Over 4,000 Internet-facing Sophos Firewalls Vulnerable to Code Injection Attacks

The Sophos Firewall Webadmin and User Portal HTTP interfaces are vulnerable to unauthenticated and remote code execution, as stated in an alert released by Sophos in September.

The vulnerability, CVE-2022-3236, was reportedly utilized against “a small collection of specific organizations, primarily in the South Asia region” in the past. Multiple Sophos Firewall versions received hotfixes from the firm (official fixes were issued three months later, in December 2022).

The severity score is 9.8 out of 10. Customers were instructed to install a hotfix and then a full patch by the company to stop the attack.

Since automatic updates are enabled by default, unless an administrator turned the feature off, the September hotfixes were given to all affected instances (v19.0 MR1/19.0.1 and older).

Further, the CVE-2022-3236 hotfix could not be applied automatically to instances of Sophos Firewall running unsupported product versions; they had to be manually upgraded to a supported version.

Servers Using the Sophos Firewall Are Still Susceptible

More than 4,400 servers using the Sophos firewall are still susceptible, according to a recent study. That makes up around 6% of all Sophos firewalls, according to data from a Shodan search provided by security company VulnCheck.

“More than 99% of internet-facing Sophos Firewalls haven’t upgraded to versions containing the official fix for CVE-2022-3236,” VulnCheck vulnerability researcher Jacob Baines said.

“But around 93% are running versions eligible for a hotfix, and the default behavior of the firewall is to download and apply hotfixes automatically (unless disabled by an administrator). It’s likely that nearly all servers eligible for a hotfix have received one, although bugs do happen”. 

“This leaves more than 4,000 firewalls (or around 6% of internet-facing Sophos Firewalls) still running versions that have not received a hotfix and are therefore vulnerable.”

The researcher claimed that using the technical details in this Zero Day Initiative report, he was able to produce a working exploit for the issue. Hence, threat actors most likely will soon have the same capability.

He also stated that the Sophos Firewall’s default requirement for web clients to “solve a captcha during authentication” would probably prevent widespread exploitation. 

Baines advised users of vulnerable servers to look for two indicators of a possible compromise. The first is the log file at/logs/csc.log and the second is /log/validationError.log. If either the_Discriminator field is included in a login request, there was likely a successful or unsuccessful attempt to exploit the vulnerability, he said.

“The vulnerable code is only reached after the CAPTCHA is validated. A failed CAPTCHA will cause the exploit to fail”, Baines 

Solving CAPTCHAs programmatically is not impossible, but it is a high hurdle for most attackers.

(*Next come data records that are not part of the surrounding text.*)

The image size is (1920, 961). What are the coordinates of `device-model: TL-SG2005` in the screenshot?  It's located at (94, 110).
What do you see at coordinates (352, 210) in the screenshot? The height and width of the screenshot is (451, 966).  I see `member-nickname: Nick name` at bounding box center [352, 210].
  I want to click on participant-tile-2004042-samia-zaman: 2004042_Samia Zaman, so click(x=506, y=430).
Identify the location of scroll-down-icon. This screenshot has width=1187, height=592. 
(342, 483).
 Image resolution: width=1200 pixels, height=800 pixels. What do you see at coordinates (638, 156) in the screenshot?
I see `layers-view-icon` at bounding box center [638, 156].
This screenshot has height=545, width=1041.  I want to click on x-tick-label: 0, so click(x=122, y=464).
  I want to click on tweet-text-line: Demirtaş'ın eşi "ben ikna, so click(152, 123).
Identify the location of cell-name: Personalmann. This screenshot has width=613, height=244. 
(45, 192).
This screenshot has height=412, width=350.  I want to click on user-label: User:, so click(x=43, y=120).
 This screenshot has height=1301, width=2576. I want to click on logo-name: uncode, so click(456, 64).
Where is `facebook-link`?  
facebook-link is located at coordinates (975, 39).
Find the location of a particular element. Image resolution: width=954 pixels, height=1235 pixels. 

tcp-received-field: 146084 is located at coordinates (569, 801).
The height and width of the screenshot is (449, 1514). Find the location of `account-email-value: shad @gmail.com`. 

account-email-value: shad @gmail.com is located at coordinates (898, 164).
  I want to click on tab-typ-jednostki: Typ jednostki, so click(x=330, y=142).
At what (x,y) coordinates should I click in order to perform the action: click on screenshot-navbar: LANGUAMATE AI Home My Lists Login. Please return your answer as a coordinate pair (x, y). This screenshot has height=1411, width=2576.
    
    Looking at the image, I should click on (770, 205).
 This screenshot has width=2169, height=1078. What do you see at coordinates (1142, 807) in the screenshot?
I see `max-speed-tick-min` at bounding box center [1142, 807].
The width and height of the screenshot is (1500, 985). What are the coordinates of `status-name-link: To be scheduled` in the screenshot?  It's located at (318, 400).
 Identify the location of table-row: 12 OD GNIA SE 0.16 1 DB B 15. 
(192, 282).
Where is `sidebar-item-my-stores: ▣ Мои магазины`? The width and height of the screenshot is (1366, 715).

Most internet-facing Sophos firewalls appear to have login CAPTCHA enabled, meaning this vulnerability is unlikely to have been successfully exploited at scale even at the best of times.”

Final Word

One of those uncommon flaws, CVE-2022-3236, has been used in reality with few details ever being made public, says the researchers.

Also, the default authentication captcha most certainly stopped widespread exploitation, and the internet-facing firewalls are mainly eligible for hotfixes.